Miejska studniówka
Już po raz dziewiąty Rynek Kościuszki w Białymstoku wypełnił się tegorocznymi maturzystami. Wspólnie z prezydentem Tadeuszem Truskolaskim, jak każe tradycja, zatańczyli poloneza
W sercu Białegostoku, w środę (18 stycznia), kilkadziesiąt par zatańczyło poloneza. Taniec poprowadził prezydent Białegostoku Tadeusz Truskolaski, a towarzyszyła mu uczennica jednej z białostockich szkół średnich. W miejskiej studniówce udział wzięli uczniowie i pracownicy białostockich liceów i szkół zawodowych.
– Wszystkim maturzystom z Białegostoku życzę, aby równie tanecznym krokiem przeszli przez maturalne egzaminy i uzyskali takie wyniki, które otworzą przed nimi mury wymarzonych uczelni – powiedział prezydent Tadeusz Truskolaski.
Studniówka poprzedza rozpoczynające się w maju matury.

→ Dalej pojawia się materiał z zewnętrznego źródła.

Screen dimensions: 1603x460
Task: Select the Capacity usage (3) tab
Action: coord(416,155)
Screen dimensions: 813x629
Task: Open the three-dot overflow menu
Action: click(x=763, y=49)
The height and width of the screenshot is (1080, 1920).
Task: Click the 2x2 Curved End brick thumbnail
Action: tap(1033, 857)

W balu biorą udział uczniowie klas maturalnych oraz zaproszeni przez nich nauczyciele i rodzice. Wspólna zabawa to symboliczne podziękowanie za trud włożony w przygotowanie młodzieży do majowego egzaminu.
Zgodnie z tradycją pierwszym tańcem na studniówce jest polonez. Na dworach królów polskich był on elementem ceremoniału. Obecnie tańczony jest na rozpoczęcie balów, dla podkreślenia ich uroczystego charakteru.
Warto wiedzieć, że studniówka jest typowo polską tradycją, niemającą żadnego odpowiednika na świecie. W innych krajach tego typu bale organizowane są dopiero po zdanych egzaminach.